A Folha prossegue dizendo que a diferença entre a taxa de captação ao Tesouro e empréstimo ao BNDES chegou a 7% ao ano, o que seria alto. O jornal está correto, mas o autor do texto esqueceu de mencionar que a atual direção do banco não defende o volume de subsídio do passado.

Para corrigir o lapso do editorialista, repito o que disse na entrevista: o BNDES sugere que o governo possa aplicar um redutor sobre as taxas de captação do Tesouro, para repasse em empréstimos a atividades e púbicos específicos, em um valor limitado.

Quanto e quais atividades? O que for determinado pelo Congresso Nacional, no âmbito das discussões orçamentárias, como já acontece, por exemplo, nos subsídios ao agronegócio e à própria Folha, via desoneração da folha de pagamentos do setor de comunicação.

O economista Nelson Barbosa, diretor de Planejamento do BNDES; banco prepara maior pacote de mudanças em cinco anos - Pedro Ladeira/Folhapress - Folhapress

Outra crítica do jornal é que a atuação do BNDES entre 2008-14 não gerou benefícios para a sociedade, o que é uma opinião controversa.
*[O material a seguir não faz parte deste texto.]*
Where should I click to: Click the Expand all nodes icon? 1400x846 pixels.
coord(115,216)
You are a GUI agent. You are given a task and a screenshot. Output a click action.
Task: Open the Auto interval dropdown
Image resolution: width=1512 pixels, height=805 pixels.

O debate entre economistas está longe de ser conclusivo sobre o tema e faltou ao editorialista citar o outro lado da questão. Menciono apenas dois fatos.

Primeiro, a taxa de investimento do Brasil flutuou entre 20% e 21% entre 2010-14, período de forte atuação do BNDES, criticado pela Folha. Em 2022, pós retração do BNDES, a taxa de investimento foi de aproximadamente 19% do PIB. O encolhimento do BNDES explica parte desta queda.

Segundo e ligado ao ponto anterior, a expansão do mercado de capitais no financiamento de infraestrutura ocorreu em paralelo à redução do total financiado. Em números, o valor caiu de 1,4% do PIB, em 2014, para 1% do PIB, em 2021. Os números de 2022 ainda não foram divulgados, mas valores até setembro indicam o mesmo padrão: o aumento da captação via debêntures não compensou a grande retração do BNDES.

A Folha também indica ser contra criar Letras de Crédito para o Desenvolvimento (LCD), isentas de Imposto de Renda, para captação pelo BNDES e outros bancos de desenvolvimento. Neste ponto lembro que o benefício já existe para o agronegócio (LCA), o setor imobiliário (LCI) e a infraestrutura (debêntures incentivadas). A proposta do BNDES apenas alinha condições de captação de recursos para o desenvolvimento de longo prazo, podendo ser aperfeiçoada pelo Congresso Nacional.

Por fim, a Folha parece abominar a palavra subsídio, esquecendo de dizer que isto faz parte de políticas públicas no mundo inteiro, vide a recente proposta franco-alemã de aumentar incentivos fiscais para o desenvolvimento verde na União Europeia, em resposta aos benefícios já anunciados pelo governo dos EUA no mesmo sentido.

Precisamos voltar a discutir incentivos fiscais e financeiros ao desenvolvimento produtivo e social, com transparência e análise de impacto, sem os espantalhos ideológicos que fizeram tão mal ao Brasil durante os governos Temer e Bolsonaro.